**Trecho:**
O gênio feminino combate a pobreza através dos relacionamentos

Opinião - O Prêmio Nobel de Economia

Por Luigino Bruni e Luca Crivelli

publicado originalmente no jornal Avvenire em 15/10/2019

O Prêmio Nobel de Economia 2019, atribuído à Esther Duflo, Abhijit Banerjee e Michael Kremer é realmente uma notícia maravilhosa, e por muitas razões. A primeira delas é que Esther Duflo (nascida em 1972) é uma mulher e uma das mais jovens a ter recebido o Prêmio Nobel de Economia.

**Bloco de dados:**
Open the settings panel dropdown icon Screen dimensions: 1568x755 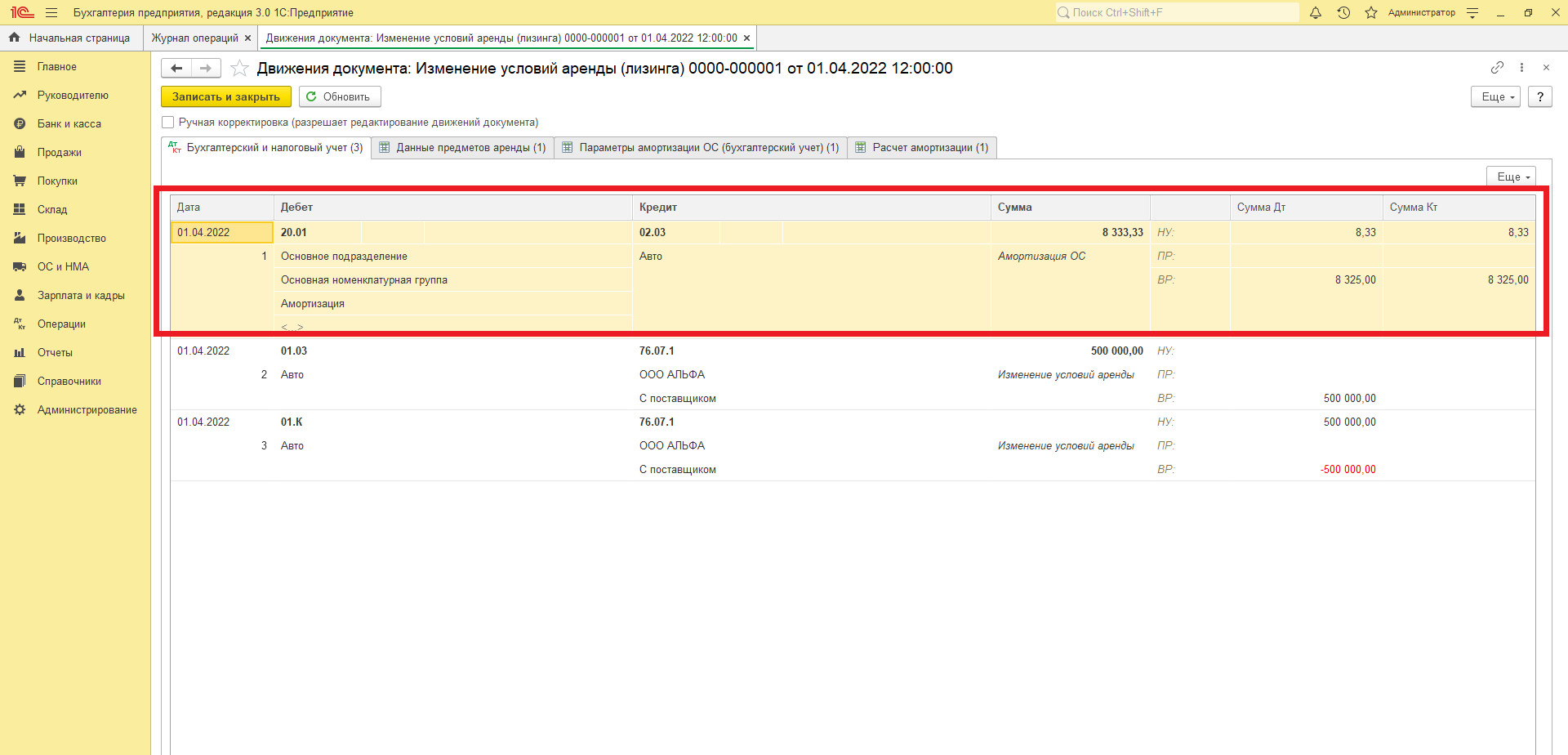(x=1472, y=13)
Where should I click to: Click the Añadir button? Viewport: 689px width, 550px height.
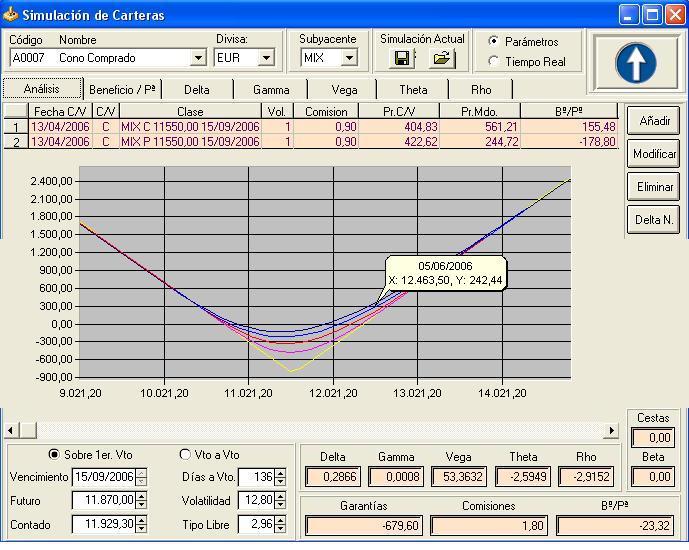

**Tarefas obrigatórias:**
a – Liste todas as pessoas premiadas com o Nobel de Economia de 2019 que o trecho sobre o Nobel de Economia cita.
b – Segundo o trecho sobre o Nobel de Economia, em que jornal o texto foi publicado originalmente?
c – Escreva a continuação do trecho sobre o Nobel de Economia a partir da última frase.

**Respostas em ordem:**
a – Esther Duflo, Abhijit Banerjee e Michael Kremer

b – No jornal Avvenire.

c –
Ela também é esposa de Abhijit Banerjee, premiado juntamente com ela. Duflo, nascida e criada em Paris (a França, ao contrário da Itália, continua sendo um País de referência em ciências econômicas), hoje, ensina junto ao seu marido na MIT, enquanto Kremer ensina em Harvard. Dos três, Duflo era quem mais se destacava, com perspectiva de um Nobel, também pela sua extraordinária e precoce carreira (já tinha ganhado o 'Nobel' pelos jovens economistas, a Medalha Clark), e durante anos foi um ponto de referência para aqueles que se dedicam à pobreza e ao desenvolvimento. Ela é a segunda mulher a receber o Nobel de Economia, dez anos depois de Elinor Ostrom, que foi premiada pelos seus trabalhos pioneiros sobre o bem comum. Essas duas economistas têm muitas coisas em comum.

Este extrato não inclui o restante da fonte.